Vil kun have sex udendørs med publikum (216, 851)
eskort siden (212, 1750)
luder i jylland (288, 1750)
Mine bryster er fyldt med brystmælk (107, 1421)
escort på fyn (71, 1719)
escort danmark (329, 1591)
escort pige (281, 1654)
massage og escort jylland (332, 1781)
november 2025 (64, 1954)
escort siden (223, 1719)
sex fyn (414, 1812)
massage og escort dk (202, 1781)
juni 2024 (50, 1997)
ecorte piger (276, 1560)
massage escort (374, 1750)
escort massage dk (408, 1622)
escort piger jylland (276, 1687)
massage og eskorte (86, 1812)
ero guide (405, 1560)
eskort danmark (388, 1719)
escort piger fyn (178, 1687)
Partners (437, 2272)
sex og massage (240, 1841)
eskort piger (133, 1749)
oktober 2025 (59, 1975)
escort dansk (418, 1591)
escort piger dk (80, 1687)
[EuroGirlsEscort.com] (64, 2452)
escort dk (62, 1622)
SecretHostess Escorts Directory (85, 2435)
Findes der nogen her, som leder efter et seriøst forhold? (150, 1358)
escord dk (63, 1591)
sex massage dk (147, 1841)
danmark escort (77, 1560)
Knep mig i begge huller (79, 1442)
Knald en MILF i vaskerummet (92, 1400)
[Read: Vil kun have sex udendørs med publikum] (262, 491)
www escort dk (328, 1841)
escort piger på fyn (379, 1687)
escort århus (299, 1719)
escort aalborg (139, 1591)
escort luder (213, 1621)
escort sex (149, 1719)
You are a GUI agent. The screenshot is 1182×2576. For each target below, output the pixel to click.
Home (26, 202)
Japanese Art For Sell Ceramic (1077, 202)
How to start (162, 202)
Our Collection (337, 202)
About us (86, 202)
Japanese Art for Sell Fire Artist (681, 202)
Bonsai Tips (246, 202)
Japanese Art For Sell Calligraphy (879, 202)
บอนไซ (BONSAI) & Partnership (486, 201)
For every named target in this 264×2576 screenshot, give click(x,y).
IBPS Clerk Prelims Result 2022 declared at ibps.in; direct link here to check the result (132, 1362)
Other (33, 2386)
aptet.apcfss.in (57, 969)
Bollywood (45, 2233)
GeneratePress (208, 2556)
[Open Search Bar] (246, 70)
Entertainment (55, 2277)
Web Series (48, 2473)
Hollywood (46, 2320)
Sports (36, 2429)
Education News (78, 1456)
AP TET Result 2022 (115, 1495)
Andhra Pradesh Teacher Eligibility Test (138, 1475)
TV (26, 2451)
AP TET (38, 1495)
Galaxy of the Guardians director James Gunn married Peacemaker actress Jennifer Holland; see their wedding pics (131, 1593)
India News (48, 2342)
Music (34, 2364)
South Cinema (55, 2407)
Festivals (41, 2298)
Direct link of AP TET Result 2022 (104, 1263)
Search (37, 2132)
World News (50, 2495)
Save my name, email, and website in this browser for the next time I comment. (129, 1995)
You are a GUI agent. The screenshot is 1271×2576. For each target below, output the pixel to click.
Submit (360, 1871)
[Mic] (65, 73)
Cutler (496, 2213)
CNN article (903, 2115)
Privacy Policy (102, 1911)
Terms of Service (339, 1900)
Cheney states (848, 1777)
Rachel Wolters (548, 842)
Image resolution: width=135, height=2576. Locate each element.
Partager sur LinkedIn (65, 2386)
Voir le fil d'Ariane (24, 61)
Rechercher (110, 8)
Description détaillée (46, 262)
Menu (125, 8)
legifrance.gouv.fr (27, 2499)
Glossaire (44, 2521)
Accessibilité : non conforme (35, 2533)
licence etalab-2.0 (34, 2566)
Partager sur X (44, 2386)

### [Try it]
Word for word, repeat each entry shown above.

### [Written response]
Vil kun have sex udendørs med publikum (216, 851)
eskort siden (212, 1750)
luder i jylland (288, 1750)
Mine bryster er fyldt med brystmælk (107, 1421)
escort på fyn (71, 1719)
escort danmark (329, 1591)
escort pige (281, 1654)
massage og escort jylland (332, 1781)
november 2025 (64, 1954)
escort siden (223, 1719)
sex fyn (414, 1812)
massage og escort dk (202, 1781)
juni 2024 (50, 1997)
ecorte piger (276, 1560)
massage escort (374, 1750)
escort massage dk (408, 1622)
escort piger jylland (276, 1687)
massage og eskorte (86, 1812)
ero guide (405, 1560)
eskort danmark (388, 1719)
escort piger fyn (178, 1687)
Partners (437, 2272)
sex og massage (240, 1841)
eskort piger (133, 1749)
oktober 2025 (59, 1975)
escort dansk (418, 1591)
escort piger dk (80, 1687)
[EuroGirlsEscort.com] (64, 2452)
escort dk (62, 1622)
SecretHostess Escorts Directory (85, 2435)
Findes der nogen her, som leder efter et seriøst forhold? (150, 1358)
escord dk (63, 1591)
sex massage dk (147, 1841)
danmark escort (77, 1560)
Knep mig i begge huller (79, 1442)
Knald en MILF i vaskerummet (92, 1400)
[Read: Vil kun have sex udendørs med publikum] (262, 491)
www escort dk (328, 1841)
escort piger på fyn (379, 1687)
escort århus (299, 1719)
escort aalborg (139, 1591)
escort luder (213, 1621)
escort sex (149, 1719)
You are a GUI agent. The screenshot is 1182×2576. For each target below, output the pixel to click.
Home (26, 202)
Japanese Art For Sell Ceramic (1077, 202)
How to start (162, 202)
Our Collection (337, 202)
About us (86, 202)
Japanese Art for Sell Fire Artist (681, 202)
Bonsai Tips (246, 202)
Japanese Art For Sell Calligraphy (879, 202)
บอนไซ (BONSAI) & Partnership (486, 201)
For every named target in this 264×2576 screenshot, give click(x,y).
IBPS Clerk Prelims Result 2022 declared at ibps.in; direct link here to check the result (132, 1362)
Other (33, 2386)
aptet.apcfss.in (57, 969)
Bollywood (45, 2233)
GeneratePress (208, 2556)
[Open Search Bar] (246, 70)
Entertainment (55, 2277)
Web Series (48, 2473)
Hollywood (46, 2320)
Sports (36, 2429)
Education News (78, 1456)
AP TET Result 2022 (115, 1495)
Andhra Pradesh Teacher Eligibility Test (138, 1475)
TV (26, 2451)
AP TET (38, 1495)
Galaxy of the Guardians director James Gunn married Peacemaker actress Jennifer Holland; see their wedding pics (131, 1593)
India News (48, 2342)
Music (34, 2364)
South Cinema (55, 2407)
Festivals (41, 2298)
Direct link of AP TET Result 2022 (104, 1263)
Search (37, 2132)
World News (50, 2495)
Save my name, email, and website in this browser for the next time I comment. (129, 1995)
You are a GUI agent. The screenshot is 1271×2576. For each target below, output the pixel to click.
Submit (360, 1871)
[Mic] (65, 73)
Cutler (496, 2213)
CNN article (903, 2115)
Privacy Policy (102, 1911)
Terms of Service (339, 1900)
Cheney states (848, 1777)
Rachel Wolters (548, 842)
Image resolution: width=135, height=2576. Locate each element.
Partager sur LinkedIn (65, 2386)
Voir le fil d'Ariane (24, 61)
Rechercher (110, 8)
Description détaillée (46, 262)
Menu (125, 8)
legifrance.gouv.fr (27, 2499)
Glossaire (44, 2521)
Accessibilité : non conforme (35, 2533)
licence etalab-2.0 (34, 2566)
Partager sur X (44, 2386)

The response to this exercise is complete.